Abandono na 35ª Volta
O piloto espanhol abandonou a corrida na 35ª volta, após tentar suportar as vibrações que afetavam tanto o chassi quanto a unidade de potência do veículo. Importante ressaltar que o abandono não foi causado por uma falha mecânica, mas sim pelo impacto físico significativo que o carro provocou no piloto. Durante as retas, Alonso chegou a soltar as mãos do volante, buscando aliviar o incômodo e permitindo que a equipe continuasse a coleta de dados.
Declarações de Shinato Orihara
“Não podemos ficar satisfeitos com o abandono duplo no GP da China hoje”, declarou Shinato Orihara, engenheiro chefe da Honda. “No entanto, se olharmos para os aspectos mais positivos, rodamos mais quilômetros do que em Melbourne, o que é encorajador. Também aumentamos nossa confiabilidade durante o fim de semana com formato Sprint, mas isso ainda não foi suficiente para completar a corrida completa”, completou ele.
Alertas de Alonso Sobre Vibrações
Alonso já havia alertado sobre os riscos das vibrações na primeira etapa do ano, realizada na Austrália.

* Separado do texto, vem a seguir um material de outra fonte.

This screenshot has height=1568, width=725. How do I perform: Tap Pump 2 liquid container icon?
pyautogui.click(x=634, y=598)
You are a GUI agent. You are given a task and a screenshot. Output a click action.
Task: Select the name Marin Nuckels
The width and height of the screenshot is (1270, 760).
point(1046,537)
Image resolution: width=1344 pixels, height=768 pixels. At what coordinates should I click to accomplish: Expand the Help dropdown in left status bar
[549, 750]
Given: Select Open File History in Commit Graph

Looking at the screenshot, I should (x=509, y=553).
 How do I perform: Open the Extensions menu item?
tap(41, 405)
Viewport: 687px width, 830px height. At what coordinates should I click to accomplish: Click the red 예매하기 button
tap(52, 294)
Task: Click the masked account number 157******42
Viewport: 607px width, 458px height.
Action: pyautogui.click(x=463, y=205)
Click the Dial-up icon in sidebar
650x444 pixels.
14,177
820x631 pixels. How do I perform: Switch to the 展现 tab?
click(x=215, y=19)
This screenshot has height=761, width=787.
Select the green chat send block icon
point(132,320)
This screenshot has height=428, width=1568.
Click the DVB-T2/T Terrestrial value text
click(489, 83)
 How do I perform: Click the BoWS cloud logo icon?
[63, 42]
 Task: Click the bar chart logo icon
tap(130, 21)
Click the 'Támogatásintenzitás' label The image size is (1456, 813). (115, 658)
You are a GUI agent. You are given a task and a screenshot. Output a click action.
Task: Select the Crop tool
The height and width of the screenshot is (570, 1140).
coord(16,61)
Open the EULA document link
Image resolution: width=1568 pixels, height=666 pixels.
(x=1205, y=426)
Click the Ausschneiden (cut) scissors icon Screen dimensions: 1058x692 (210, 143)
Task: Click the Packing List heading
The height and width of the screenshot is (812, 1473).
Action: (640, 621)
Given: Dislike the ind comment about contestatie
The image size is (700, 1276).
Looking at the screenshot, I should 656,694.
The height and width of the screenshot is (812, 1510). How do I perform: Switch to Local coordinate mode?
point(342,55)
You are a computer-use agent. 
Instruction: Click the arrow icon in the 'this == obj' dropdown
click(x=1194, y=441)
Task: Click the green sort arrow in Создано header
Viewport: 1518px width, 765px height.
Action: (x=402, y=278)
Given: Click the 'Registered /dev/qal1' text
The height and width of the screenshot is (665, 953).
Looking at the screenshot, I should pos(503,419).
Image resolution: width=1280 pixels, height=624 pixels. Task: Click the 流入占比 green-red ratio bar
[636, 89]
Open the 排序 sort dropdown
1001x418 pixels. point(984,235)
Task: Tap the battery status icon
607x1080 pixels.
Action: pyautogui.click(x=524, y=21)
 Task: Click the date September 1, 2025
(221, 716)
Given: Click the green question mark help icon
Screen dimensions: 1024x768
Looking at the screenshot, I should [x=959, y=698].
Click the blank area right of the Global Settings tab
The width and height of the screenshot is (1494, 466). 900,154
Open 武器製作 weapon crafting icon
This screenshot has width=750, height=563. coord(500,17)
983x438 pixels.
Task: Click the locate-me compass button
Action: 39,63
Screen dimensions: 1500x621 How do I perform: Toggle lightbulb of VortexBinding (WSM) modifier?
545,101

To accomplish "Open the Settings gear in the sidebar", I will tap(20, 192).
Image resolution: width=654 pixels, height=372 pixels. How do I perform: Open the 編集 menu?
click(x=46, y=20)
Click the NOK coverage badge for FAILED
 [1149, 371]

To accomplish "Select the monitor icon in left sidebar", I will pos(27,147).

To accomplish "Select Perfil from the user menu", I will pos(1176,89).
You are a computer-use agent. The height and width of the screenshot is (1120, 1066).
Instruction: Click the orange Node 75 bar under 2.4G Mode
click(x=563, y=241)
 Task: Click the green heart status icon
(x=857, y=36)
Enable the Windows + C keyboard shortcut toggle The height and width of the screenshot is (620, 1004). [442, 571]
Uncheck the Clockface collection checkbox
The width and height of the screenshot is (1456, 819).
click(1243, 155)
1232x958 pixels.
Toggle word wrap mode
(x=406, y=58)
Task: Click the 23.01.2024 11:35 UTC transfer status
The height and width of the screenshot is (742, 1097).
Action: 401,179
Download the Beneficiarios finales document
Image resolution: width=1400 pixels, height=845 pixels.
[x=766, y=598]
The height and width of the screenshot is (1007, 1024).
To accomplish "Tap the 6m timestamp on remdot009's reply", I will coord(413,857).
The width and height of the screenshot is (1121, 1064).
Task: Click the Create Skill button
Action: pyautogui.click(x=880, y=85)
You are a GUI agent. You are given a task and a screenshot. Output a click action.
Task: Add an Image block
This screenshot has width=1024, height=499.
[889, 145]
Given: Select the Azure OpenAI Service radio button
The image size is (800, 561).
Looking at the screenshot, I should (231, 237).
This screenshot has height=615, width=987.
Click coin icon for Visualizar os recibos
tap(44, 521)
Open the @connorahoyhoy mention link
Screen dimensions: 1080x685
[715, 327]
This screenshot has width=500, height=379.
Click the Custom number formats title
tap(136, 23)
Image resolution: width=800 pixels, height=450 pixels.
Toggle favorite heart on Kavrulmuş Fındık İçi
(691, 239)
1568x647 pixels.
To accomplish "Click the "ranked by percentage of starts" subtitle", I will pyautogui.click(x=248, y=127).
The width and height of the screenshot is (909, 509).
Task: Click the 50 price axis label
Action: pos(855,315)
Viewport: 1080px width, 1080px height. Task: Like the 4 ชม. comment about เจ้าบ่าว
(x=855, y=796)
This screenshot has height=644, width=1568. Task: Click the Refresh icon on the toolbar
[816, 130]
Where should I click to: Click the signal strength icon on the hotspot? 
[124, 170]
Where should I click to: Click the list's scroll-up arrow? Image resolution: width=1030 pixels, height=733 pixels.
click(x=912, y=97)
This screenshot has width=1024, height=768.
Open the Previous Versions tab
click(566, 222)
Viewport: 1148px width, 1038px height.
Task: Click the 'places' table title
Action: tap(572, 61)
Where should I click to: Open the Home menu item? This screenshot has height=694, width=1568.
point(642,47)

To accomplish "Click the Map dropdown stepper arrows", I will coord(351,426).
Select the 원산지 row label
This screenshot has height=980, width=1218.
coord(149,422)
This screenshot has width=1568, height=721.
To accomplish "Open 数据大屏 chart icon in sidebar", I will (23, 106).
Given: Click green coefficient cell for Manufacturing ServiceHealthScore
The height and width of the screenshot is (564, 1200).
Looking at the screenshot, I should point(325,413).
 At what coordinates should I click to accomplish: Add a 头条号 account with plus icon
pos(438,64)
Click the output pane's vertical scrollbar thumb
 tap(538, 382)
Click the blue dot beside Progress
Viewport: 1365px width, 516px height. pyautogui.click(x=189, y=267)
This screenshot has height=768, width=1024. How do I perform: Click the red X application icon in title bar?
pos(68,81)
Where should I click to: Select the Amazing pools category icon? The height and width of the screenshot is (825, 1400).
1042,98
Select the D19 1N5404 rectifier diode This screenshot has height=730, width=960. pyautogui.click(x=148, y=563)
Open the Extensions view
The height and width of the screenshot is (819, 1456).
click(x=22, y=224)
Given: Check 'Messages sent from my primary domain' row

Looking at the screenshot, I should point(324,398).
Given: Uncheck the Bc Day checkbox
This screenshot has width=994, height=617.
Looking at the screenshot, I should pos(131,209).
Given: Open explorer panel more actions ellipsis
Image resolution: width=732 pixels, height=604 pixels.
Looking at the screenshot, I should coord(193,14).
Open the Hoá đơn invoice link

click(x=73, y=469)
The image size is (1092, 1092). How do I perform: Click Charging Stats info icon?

Na ocasião, o piloto sugeriu que poderia tolerar cerca de 25 voltas antes que o desconforto se tornasse insuportável. Em Xangai, no entanto, o espanhol enfrentou dificuldades para manter-se na pista, pois as vibrações se mostraram excessivas, levando a equipe a decidir pela sua retirada para preservar a segurança do piloto e permitir a continuidade da coleta de dados.
Melhorias e Desafios
“Melhoramos as vibrações nos sistemas, mas ainda é um problema para o conforto do piloto. Essa é uma área-chave a ser resolvida antes do próximo GP no Japão”, acrescentou Orihara. Com relação ao abandono de Lance Stroll na 9ª volta, Orihara informou que a investigação sobre a causa do problema continua, em colaboração com a Honda e a Aston Martin.
Confiabilidade e Dirigibilidade em Questão
A situação atual evidencia que a nova era de regulamentos da Fórmula 1 ainda apresenta desafios significativos relacionados à confiabilidade e à dirigibilidade tanto para a Honda quanto para a Aston Martin. O trabalho de otimização dos veículos continua sendo uma prioridade antes da próxima corrida, que ocorrerá em duas semanas.